Calgary construction firm puts together admin software upgrade

A Calgary construction firm that builds concrete bridges, parkades and metal coatings is putting together a system that will allow it to better manage the progress of the 100 or so projects it works on at any given time.

Con-Force Structures Ltd. on Wednesday said it would deploy Crew, a software tool that will track the operation, administration and profitability of its projects. This data could include job costing, project management and pre-cast concrete product manufacturing. Developed by a Milwaukee, Ill.-based Et Alia LLC, Crew is based on SAP and will be rolled out in conjunction with Con-Force’s move to SAP’s ERP suite. The deployment is scheduled to go live on Dec. 1.

Steve Robinson, Con-Force’s manager of information systems, said the company had developed its own in-house legacy application years ago, but moved from that to Microsoft-Navision. Its long-term business goals, however, required more capabilities to manage the activities around various jobs, he said. This is a complex problem, he said, because Con-Force actually constructs the piece parts it manufactures. It would not only build a parkade, for example, but also manufacture the bits and pieces that go into the onramps.

“If you think of (a project) as a jigsaw puzzle, you might think that if 50 per cent of the pieces were in place that it was half done. In our case, the pieces aren’t uniform. I could have two pieces that constitute two-thirds of the puzzle, and 50 pieces that make up the remainder,” he said.

Robinson described CREW as the “food colouring” it would use to identify what’s being processed in the SAP back-end.

Et Alia founder and president Brad Nicolaisen said Crew was developed about two years ago and is aimed specifically at the construction and professional services business. Although Calgary’s building boom has created a sizeable market opportunity, he said the company is developing prospects in Toronto as well, though not necessarily within SAP’s installed base.

“These are net-new customers,” he said. “We’re competing against Oracle, JD Edwards, all the other products that are going in this area.”

Robinson said the Crew deployment would be used throughout Con-Force’s enterprise, from finance to procurement departments.

“Most products on the market do manufacturing, like widget production, very well, but  widgets are very uniform, and our projects are not,” he said. “A lot of software aimed at construction doesn’t care what’s been manufactured, because they look at it from a more holistic perspective.”

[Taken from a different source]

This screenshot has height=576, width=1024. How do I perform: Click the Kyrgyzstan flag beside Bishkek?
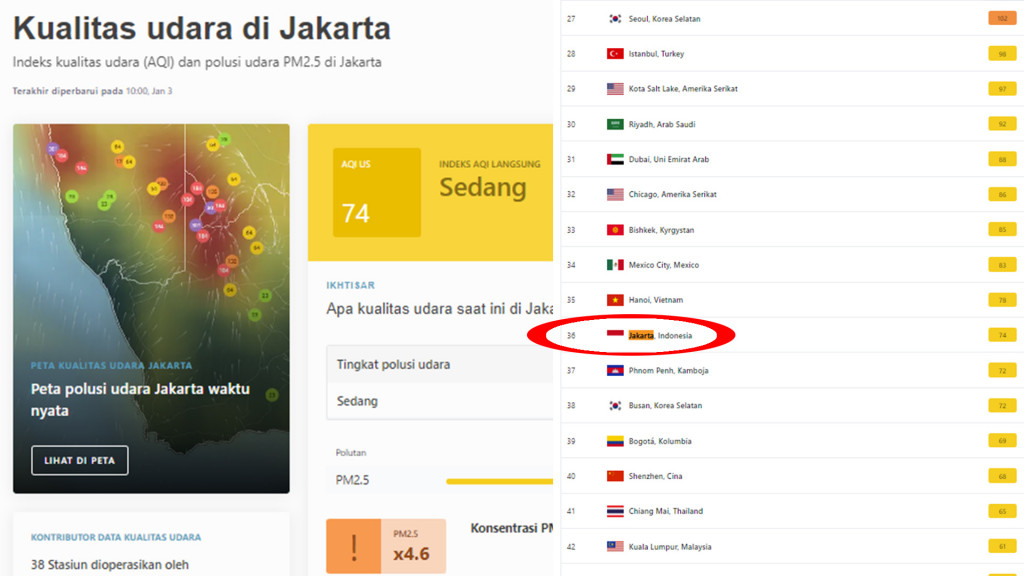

Conrad Mandala, Vice President, SME, SAP Canada, said in an e-mail that products like Crew are an example of what the company calls an All-In-One Qualified Solution, based on its eponymous platform but designed to meet specific business needs.

“It’s not so much about reengineering the (SAP) applications . . . developing customized solutions to each company would add tremendous cost and complexity to the end user, and that is something we are looking to eliminate,” he said.